**What is being asked:** Could you give the lines of the data, as a numbered list with blank lines left out, beginning at the line that has "In order to click on 25.4" and stopping after the line that has "Looking at the image, I should click on (979, 660)."?

**Records to use:**
- - -

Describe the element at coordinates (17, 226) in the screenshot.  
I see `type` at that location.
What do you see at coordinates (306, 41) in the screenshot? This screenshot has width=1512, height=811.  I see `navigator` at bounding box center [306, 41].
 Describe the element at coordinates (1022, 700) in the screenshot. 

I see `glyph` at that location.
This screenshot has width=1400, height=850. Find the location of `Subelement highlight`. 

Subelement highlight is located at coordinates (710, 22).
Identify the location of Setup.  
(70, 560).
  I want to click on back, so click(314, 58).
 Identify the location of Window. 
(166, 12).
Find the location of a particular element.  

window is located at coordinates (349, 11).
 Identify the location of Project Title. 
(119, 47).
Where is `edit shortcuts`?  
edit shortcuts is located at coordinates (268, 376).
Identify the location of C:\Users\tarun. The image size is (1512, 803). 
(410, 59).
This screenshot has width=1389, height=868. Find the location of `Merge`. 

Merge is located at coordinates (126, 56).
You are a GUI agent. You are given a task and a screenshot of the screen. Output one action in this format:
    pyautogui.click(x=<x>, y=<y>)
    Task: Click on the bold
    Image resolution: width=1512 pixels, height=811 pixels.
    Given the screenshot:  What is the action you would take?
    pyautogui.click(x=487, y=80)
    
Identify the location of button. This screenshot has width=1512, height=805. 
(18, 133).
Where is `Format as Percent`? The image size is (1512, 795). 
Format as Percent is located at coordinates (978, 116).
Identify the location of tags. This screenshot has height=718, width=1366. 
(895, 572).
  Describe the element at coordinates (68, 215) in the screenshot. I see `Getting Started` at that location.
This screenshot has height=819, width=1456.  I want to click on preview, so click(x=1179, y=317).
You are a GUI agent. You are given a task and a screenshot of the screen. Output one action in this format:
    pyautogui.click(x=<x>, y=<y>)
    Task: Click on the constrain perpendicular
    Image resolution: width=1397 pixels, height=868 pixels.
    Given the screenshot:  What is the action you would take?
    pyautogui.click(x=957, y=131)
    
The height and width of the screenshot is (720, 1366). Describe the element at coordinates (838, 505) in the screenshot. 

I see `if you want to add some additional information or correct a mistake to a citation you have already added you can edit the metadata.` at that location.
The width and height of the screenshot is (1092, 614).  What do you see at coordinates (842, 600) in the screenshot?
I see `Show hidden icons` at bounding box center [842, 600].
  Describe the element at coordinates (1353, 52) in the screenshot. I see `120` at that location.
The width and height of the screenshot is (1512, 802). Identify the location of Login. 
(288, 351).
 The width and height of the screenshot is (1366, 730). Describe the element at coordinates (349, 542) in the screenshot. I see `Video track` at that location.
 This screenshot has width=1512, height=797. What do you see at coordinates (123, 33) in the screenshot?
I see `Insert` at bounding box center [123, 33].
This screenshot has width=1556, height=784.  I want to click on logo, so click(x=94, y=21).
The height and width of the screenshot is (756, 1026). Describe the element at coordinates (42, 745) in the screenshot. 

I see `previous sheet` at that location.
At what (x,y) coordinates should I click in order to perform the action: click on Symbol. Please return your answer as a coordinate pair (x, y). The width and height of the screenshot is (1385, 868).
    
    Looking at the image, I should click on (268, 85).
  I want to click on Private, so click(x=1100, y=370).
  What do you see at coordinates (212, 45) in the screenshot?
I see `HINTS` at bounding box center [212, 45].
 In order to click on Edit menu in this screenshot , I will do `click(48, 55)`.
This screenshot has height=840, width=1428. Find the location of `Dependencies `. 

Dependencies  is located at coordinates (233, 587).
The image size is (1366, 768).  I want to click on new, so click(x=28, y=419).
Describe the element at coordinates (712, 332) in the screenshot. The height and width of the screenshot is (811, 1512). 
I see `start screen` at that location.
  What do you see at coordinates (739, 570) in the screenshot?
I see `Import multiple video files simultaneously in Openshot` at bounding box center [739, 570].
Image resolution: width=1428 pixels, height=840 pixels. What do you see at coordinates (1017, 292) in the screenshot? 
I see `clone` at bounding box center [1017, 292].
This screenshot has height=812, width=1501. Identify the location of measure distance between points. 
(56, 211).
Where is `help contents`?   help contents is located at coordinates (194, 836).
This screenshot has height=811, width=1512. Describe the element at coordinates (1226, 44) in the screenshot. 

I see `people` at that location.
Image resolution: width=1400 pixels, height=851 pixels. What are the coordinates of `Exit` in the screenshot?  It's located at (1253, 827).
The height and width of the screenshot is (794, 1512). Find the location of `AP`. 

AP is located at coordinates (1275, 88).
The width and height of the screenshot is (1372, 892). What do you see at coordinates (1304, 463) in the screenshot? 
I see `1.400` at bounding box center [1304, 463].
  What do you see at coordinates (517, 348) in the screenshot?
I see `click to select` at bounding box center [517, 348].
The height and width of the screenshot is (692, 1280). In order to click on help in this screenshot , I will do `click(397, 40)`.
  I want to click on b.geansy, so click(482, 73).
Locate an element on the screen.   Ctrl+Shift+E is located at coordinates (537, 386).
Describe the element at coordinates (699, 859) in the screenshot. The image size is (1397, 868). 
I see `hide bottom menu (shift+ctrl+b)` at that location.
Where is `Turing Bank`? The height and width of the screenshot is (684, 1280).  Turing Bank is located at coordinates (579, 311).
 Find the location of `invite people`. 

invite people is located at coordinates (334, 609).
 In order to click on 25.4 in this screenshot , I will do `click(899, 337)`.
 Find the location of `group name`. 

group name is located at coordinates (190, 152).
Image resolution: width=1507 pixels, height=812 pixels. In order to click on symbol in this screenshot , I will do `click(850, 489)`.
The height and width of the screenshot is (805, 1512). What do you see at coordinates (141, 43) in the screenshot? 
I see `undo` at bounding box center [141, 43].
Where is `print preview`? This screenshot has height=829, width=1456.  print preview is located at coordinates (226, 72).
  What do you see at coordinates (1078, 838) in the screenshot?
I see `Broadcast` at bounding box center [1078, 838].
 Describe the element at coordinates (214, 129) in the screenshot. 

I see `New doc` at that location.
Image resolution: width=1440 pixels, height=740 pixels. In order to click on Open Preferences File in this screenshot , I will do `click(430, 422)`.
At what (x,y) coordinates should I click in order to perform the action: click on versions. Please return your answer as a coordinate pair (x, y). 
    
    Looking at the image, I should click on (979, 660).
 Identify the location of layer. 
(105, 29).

- - -

**Finished exercise:**
1.  In order to click on 25.4 in this screenshot , I will do `click(899, 337)`.
2.  Find the location of `group name`. 
3. group name is located at coordinates (190, 152).
4. Image resolution: width=1507 pixels, height=812 pixels. In order to click on symbol in this screenshot , I will do `click(850, 489)`.
5. The height and width of the screenshot is (805, 1512). What do you see at coordinates (141, 43) in the screenshot? 
6. I see `undo` at bounding box center [141, 43].
7. Where is `print preview`? This screenshot has height=829, width=1456.  print preview is located at coordinates (226, 72).
8.   What do you see at coordinates (1078, 838) in the screenshot?
9. I see `Broadcast` at bounding box center [1078, 838].
10.  Describe the element at coordinates (214, 129) in the screenshot. 
11. I see `New doc` at that location.
12. Image resolution: width=1440 pixels, height=740 pixels. In order to click on Open Preferences File in this screenshot , I will do `click(430, 422)`.
13. At what (x,y) coordinates should I click in order to perform the action: click on versions. Please return your answer as a coordinate pair (x, y). 
14.     Looking at the image, I should click on (979, 660).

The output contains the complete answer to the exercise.